Фишер свистел в ту же дудку, хотя признавал, что его мнение не имеет большой ценности. Налицо была растущая симпатия между обоими мужчинами, некое подспудное единодушие. В остальном же капеллан довольно сильно изменился: больше не посещал миссис Уоган, и даже попросил доктора Мэтьюрина отнести ей обещанные книги:
— С тех пор как я чудом избежал смерти в битве, я серьезно задумался.
— Какую битву вы имеете в виду? — спросил Стивен.
— Самую первую. Пушечное ядро ударило в нескольких дюймах от моей головы. С тех пор я размышлял о старой поговорке «дыма без огня не бывает», и об опасностях похоти.
Он явно хотел, что бы его об этом спросили, хотел раскрыть свои тайные мысли, но Стивен слушать не желал, поскольку после тюремной лихорадки утратил интерес к мистеру Фишеру, который показался ему человеком посредственным, слишком сильно озабоченным собой и своим спасением. Одним из тех, чья привлекательность тает по мере знакомства. Стивен только кивнул и взял книги.

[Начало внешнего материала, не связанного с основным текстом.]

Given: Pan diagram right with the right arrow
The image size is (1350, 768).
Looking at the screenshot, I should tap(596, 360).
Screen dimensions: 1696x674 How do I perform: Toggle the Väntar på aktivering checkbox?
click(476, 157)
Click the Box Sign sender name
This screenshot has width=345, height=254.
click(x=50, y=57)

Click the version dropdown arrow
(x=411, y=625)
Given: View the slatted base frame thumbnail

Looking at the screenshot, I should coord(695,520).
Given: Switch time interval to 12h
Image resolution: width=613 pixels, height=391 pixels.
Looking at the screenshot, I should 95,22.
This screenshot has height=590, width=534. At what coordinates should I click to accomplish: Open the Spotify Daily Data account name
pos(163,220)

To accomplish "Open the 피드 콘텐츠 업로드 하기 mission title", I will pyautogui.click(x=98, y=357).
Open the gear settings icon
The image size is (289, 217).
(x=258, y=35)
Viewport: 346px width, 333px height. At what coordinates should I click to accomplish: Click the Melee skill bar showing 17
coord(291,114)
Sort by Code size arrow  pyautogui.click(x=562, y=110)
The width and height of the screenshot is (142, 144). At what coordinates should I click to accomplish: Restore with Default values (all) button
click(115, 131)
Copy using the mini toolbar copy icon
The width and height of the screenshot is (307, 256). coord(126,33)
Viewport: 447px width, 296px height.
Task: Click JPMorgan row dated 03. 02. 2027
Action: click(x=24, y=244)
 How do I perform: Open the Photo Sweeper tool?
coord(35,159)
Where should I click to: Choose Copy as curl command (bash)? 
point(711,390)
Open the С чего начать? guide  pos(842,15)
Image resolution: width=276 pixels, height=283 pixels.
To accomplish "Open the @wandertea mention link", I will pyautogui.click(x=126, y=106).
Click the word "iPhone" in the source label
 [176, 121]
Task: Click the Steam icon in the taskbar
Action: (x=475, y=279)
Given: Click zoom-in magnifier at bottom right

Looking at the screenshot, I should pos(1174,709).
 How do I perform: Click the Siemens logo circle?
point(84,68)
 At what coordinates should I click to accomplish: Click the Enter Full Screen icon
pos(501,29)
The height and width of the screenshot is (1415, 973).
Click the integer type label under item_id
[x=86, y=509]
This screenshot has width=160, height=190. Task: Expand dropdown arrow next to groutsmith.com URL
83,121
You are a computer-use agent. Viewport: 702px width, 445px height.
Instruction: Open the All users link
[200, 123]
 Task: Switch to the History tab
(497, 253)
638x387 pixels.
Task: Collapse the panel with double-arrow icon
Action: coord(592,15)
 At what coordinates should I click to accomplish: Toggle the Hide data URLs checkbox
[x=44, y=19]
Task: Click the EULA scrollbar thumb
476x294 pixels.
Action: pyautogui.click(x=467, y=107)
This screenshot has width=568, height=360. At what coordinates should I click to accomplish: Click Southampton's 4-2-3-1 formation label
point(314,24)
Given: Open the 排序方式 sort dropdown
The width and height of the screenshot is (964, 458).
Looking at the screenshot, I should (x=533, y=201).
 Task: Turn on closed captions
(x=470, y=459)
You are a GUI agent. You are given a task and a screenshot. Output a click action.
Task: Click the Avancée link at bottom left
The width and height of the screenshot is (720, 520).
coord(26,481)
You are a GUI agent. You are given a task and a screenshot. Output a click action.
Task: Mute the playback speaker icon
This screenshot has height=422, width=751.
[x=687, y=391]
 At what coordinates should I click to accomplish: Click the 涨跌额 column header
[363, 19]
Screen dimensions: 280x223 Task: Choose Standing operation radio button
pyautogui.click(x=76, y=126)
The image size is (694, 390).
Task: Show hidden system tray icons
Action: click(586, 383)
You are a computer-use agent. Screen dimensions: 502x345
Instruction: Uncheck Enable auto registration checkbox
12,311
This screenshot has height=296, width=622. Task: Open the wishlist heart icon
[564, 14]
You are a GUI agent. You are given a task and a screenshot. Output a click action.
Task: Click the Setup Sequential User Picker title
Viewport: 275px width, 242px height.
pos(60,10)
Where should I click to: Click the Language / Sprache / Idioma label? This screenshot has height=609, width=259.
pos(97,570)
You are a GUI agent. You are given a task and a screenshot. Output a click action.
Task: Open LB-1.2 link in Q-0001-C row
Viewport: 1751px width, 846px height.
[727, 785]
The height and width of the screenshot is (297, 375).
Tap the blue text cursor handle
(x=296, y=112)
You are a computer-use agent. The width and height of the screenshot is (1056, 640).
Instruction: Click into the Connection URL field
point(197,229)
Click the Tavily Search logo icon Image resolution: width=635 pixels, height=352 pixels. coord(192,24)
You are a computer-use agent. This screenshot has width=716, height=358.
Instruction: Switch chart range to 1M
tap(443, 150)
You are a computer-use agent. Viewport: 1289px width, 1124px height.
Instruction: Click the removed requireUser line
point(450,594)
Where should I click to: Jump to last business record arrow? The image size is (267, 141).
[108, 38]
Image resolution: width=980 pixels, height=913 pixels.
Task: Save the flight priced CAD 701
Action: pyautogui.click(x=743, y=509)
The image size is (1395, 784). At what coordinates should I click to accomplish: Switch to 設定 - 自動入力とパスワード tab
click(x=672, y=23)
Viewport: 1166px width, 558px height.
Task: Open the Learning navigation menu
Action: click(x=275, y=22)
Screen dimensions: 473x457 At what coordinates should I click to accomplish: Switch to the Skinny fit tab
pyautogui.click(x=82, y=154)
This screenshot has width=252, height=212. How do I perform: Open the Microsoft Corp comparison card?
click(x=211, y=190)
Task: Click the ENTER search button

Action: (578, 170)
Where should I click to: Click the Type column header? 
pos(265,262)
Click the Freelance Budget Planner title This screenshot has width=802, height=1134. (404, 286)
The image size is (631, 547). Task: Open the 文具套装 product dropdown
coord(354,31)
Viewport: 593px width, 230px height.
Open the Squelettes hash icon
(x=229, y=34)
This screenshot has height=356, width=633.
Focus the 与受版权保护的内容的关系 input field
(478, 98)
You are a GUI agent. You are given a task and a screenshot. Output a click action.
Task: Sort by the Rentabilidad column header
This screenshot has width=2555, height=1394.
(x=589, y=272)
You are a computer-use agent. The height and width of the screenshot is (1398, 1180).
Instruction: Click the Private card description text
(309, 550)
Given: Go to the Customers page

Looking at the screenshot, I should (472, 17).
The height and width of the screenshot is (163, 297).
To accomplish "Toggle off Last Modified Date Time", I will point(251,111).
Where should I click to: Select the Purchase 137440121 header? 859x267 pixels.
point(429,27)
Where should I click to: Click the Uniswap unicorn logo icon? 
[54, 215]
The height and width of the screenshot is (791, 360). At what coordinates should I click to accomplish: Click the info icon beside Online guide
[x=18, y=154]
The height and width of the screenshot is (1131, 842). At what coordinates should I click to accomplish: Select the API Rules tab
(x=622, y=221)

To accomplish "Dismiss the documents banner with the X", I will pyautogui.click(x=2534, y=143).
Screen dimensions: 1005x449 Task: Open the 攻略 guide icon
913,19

У него сложилось впечатление, что оба, и Грант, и Фишер, пребывают в состоянии сильнейшего страха. Тому не было никаких очевидных, явных признаков, но оба часто жаловались: поток обвинений и недовольства современным состоянием умов, нынешним поколением и его бесполезностью, ленивыми слугами, дурным поведением правительства, политическими партиями. Но прежде всего — недовольство королем: вечная клевета, частая смена мотивов, постоянно компрометирующее поведение. Они напомнили ему бабушку по материнской линии в ее последние годы, когда из сильной, разумной, смелой женщины та превратилась в слабую и ворчливую старуху, и ее недовольство всем на свете нарастало по мере того, как она слабела. Он не знал, как любой из них поведет себя в действительно кровавой схватке — проявится ли их мужественность при очевидном кризисе. В остальных же Стивен не сомневался. Баббингтона он знал еще с тех времен, когда лейтенант был юнгой: храбр, как терьер. Байрон из этой же морской породы. Тернбулл, вероятно, проявит себя достаточно хорошо, несмотря на своё крикливое бахвальство. Мур немало повидал на службе, он будет стрелять и принимать пули в ответ с большим юмором, как нечто само собой разумеющееся в его профессии. Говард, еще один «омар»
[34], несомненно, последует за ним в своей флегматичной солдатской манере: насколько понял Стивен, не было почти никакой связи между Говардом, играющим на флейте, и вымуштрованным лейтенантом морской пехоты. В отношении Ларкина наличествовали определенные опасения: с мастерством как штурмана и мужеством все хорошо, но он крепко проспиртовался и, если только Стивен не сильно ошибается в суждениях, сопротивляемость его организма почти достигла своих пределов.